All told, a top-5% earner in California faces a tax gauntlet that significantly reduces take-home pay. This is a key consideration that sets California’s wealthy apart: a $500,000 salary in Texas or Florida (which levy no state income tax) goes a lot further after taxes than the same salary in California, where state taxes alone could easily exceed $50,000 a year.

These financial pressures are shaping behavior among high earners. Some wealthy Californians have even uprooted and moved to friendlier tax climates. In recent years, California has seen a net outflow of high-income households to other states. IRS migration data show that the state lost more top earners than it gained, often to places like Texas, Florida, and other no-income-tax states. 

This trend – colloquially dubbed a “millionaire migration” – speaks to the delicate balance high earners must weigh: California offers abundant economic opportunity and a coveted lifestyle, but also imposes unusually heavy costs on those who succeed. 

Policymakers are keenly aware that if taxes or costs climb too high, they risk driving away the very taxpayers who contribute a large share of state revenues. (California’s budget is heavily dependent on top earners; the top 1% alone pay close to half of all state income taxes.) 

So far, despite some outmigration, California remains home to a huge concentration of wealth. By one recent count, the state still has over 1.2 million millionaires – more than any other state in absolute terms. In many ways, the rich have not fled en masse; California’s dynamic economy continues to mint new affluent residents each year. But the trickle of exits underscores how acutely high-income folks feel the pinch of California’s cost structure.

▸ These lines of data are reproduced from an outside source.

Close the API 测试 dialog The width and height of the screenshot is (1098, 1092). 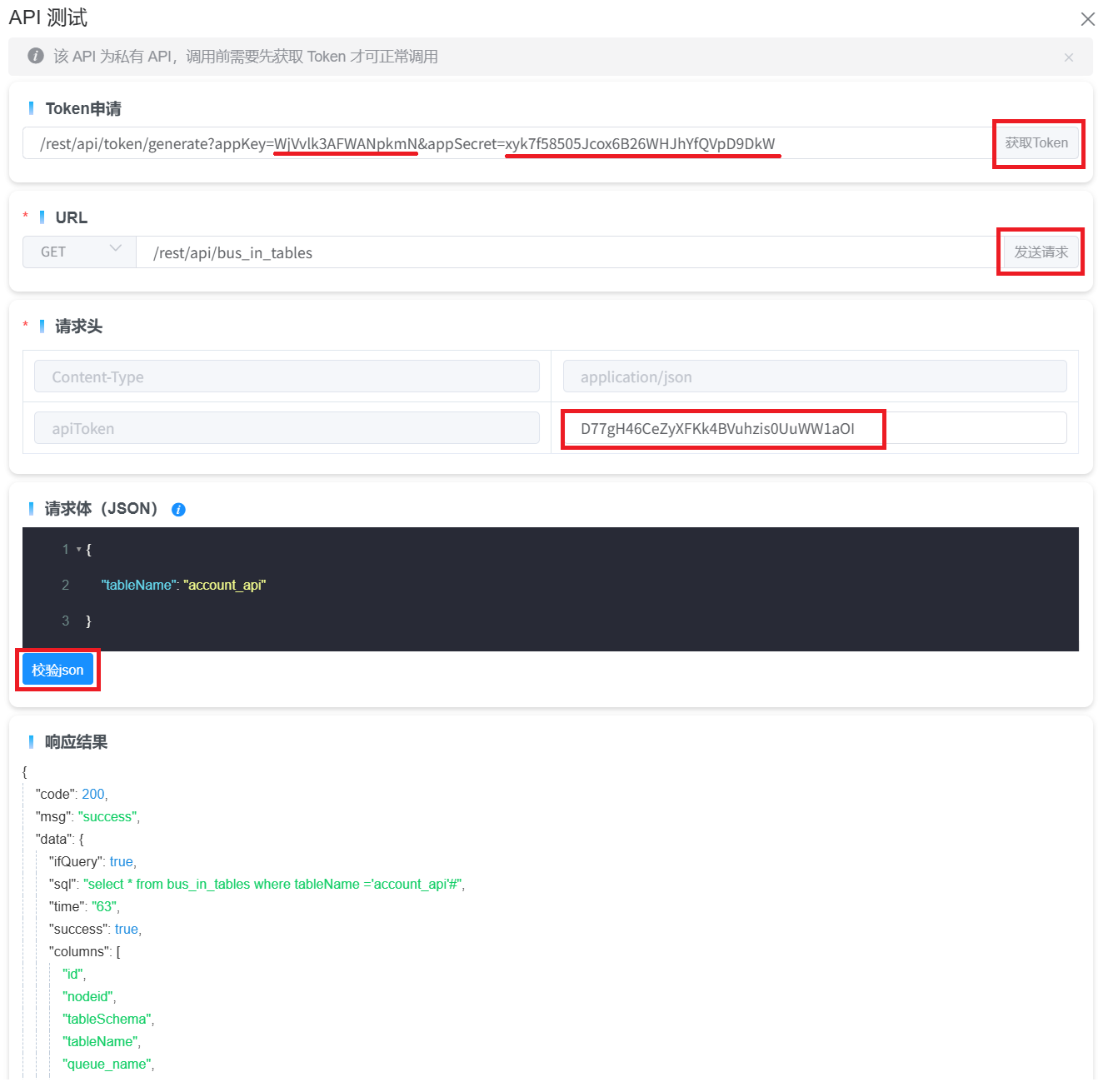(x=1087, y=19)
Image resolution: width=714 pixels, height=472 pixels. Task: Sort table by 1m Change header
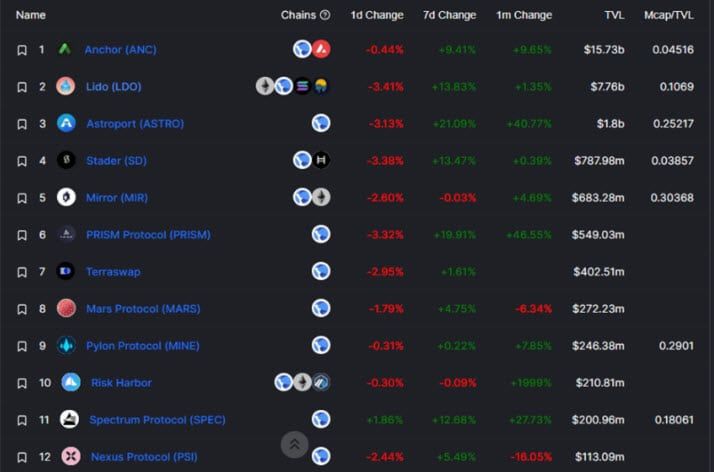coord(524,15)
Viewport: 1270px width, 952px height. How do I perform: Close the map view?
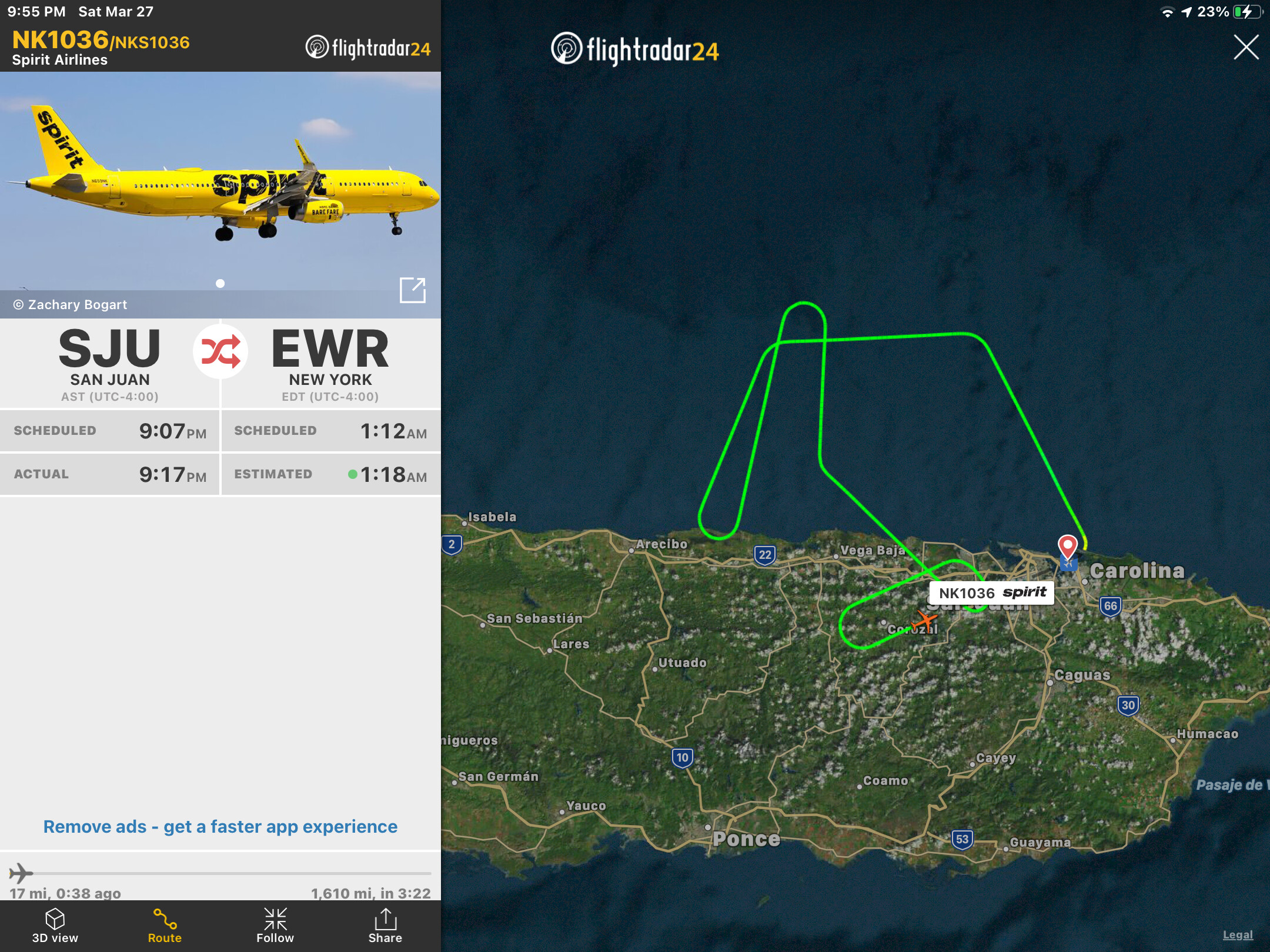tap(1246, 47)
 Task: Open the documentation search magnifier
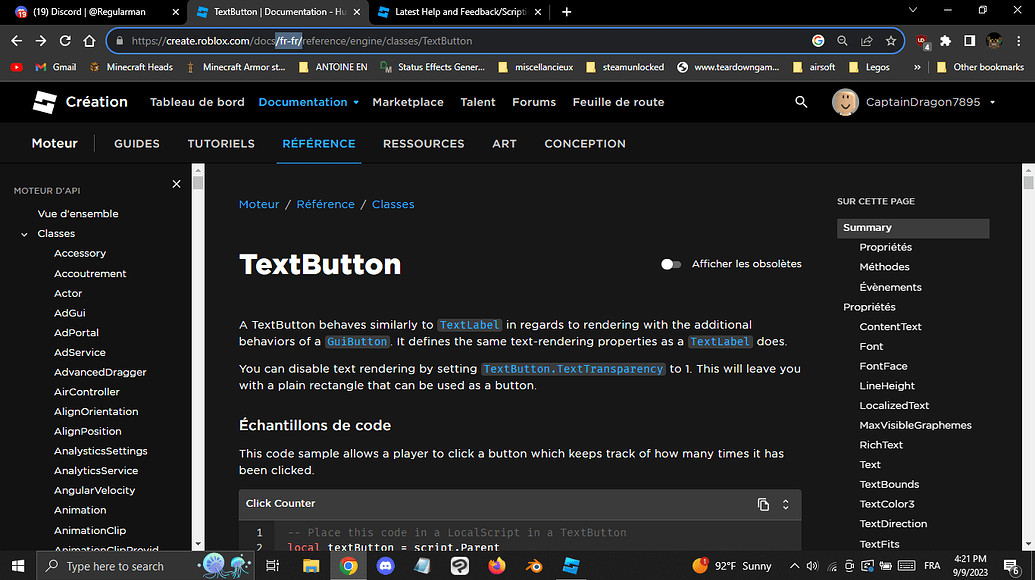pos(801,101)
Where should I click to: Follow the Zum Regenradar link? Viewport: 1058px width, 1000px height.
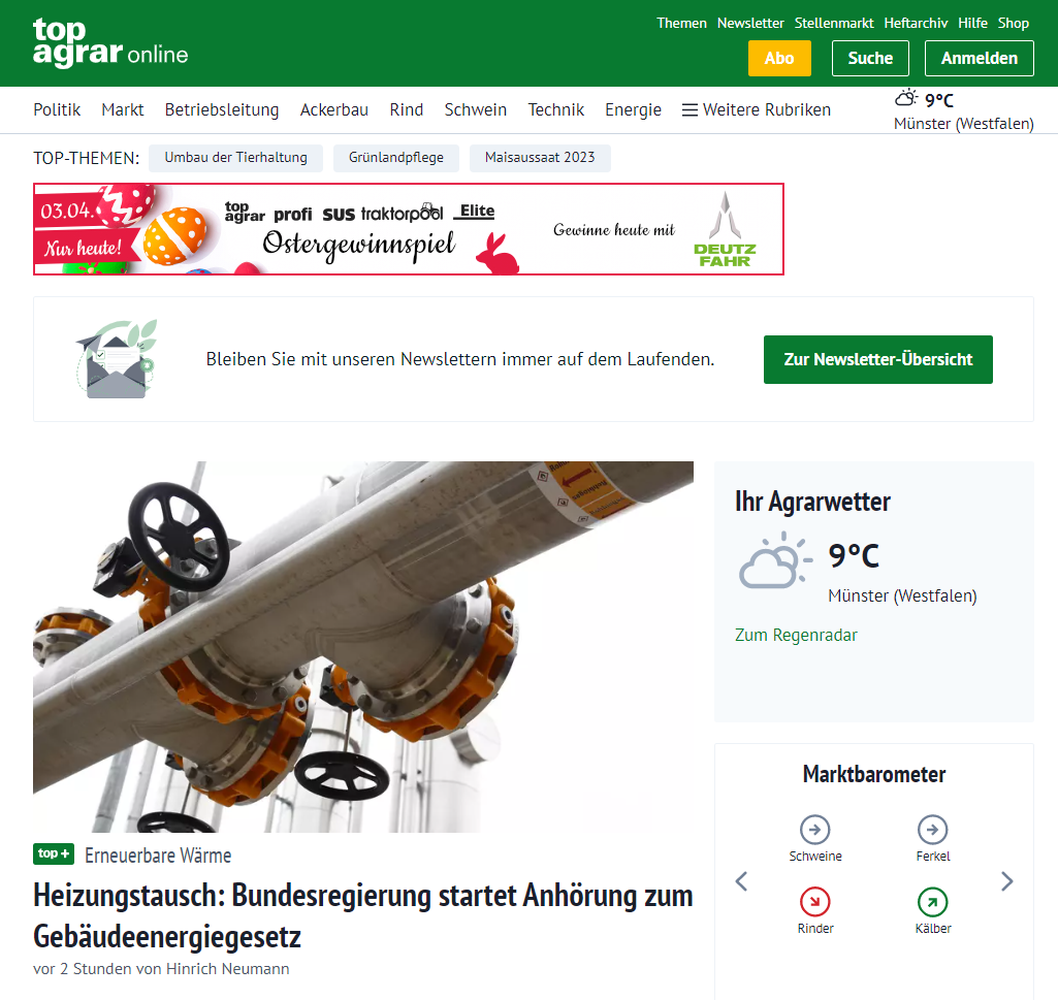[x=796, y=635]
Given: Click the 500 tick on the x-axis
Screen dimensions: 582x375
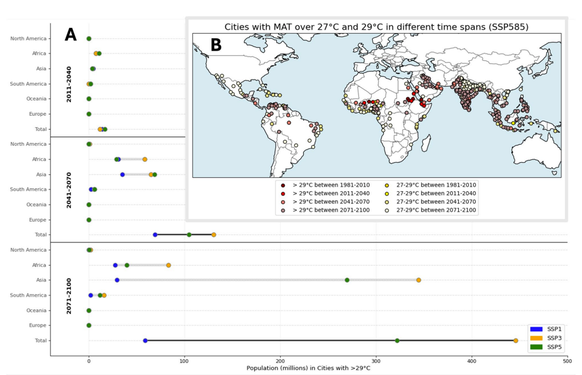Looking at the screenshot, I should (x=568, y=361).
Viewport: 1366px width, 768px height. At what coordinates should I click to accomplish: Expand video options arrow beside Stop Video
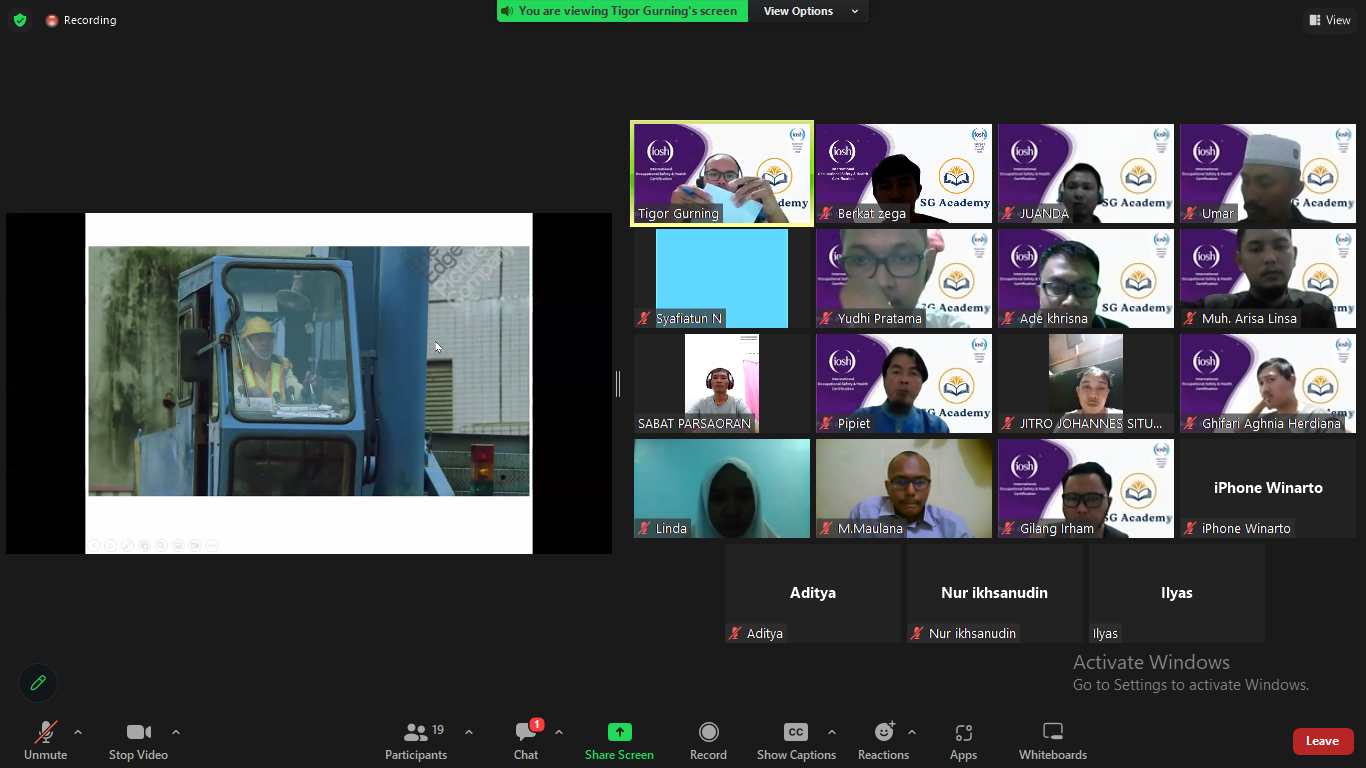point(176,732)
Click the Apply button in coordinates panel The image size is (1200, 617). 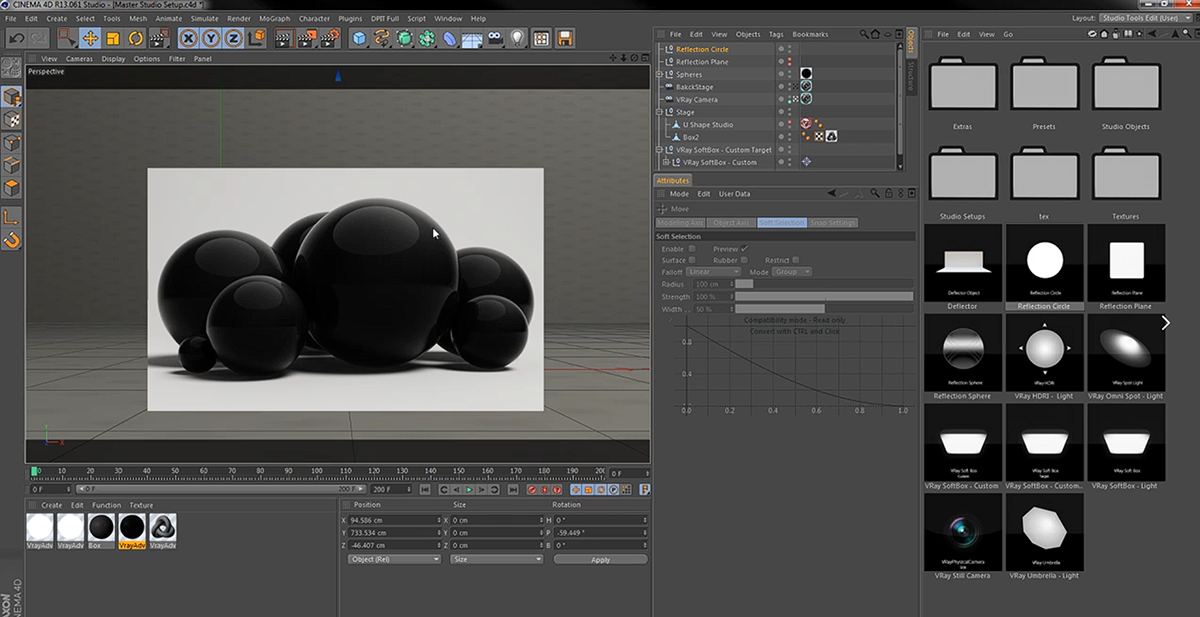[x=600, y=560]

All of this paints a nuanced picture of what it means to be “rich” in California in 2025. The headline is that you’ll need an exceptionally large income – on the order of $450,000 to $500,000+ a year – to join the top 5% club in the Golden State. That figure has risen sharply in recent years, driven by wage growth at the top and inflation in living costs. It far exceeds the national norm for being considered wealthy. Yet earning that kind of money in California is a double-edged sword. 

On one hand, it confers a level of prosperity and status reserved for a tiny fraction of the population. On the other, it comes with equally outsized expenses – from multi-million-dollar home prices to punishing tax bills – that eat into what the money can buy. 

In California, a half-million-dollar income can still feel surprisingly middle-class once the mortgage, taxes, and basic costs are paid. As a result, many high earners here don’t fit the stereotype of carefree luxury; instead, they carefully budget, invest, and strategize to make the most of their after-tax dollars. 

The financial calculus of being wealthy in California is complex, and it’s a reminder that “rich” is a relative term. In a state known for its extremes, even the top 5% find that their fortunes are shaped by broader economic forces – from income inequality to cost-of-living pressures – as much as by their own success.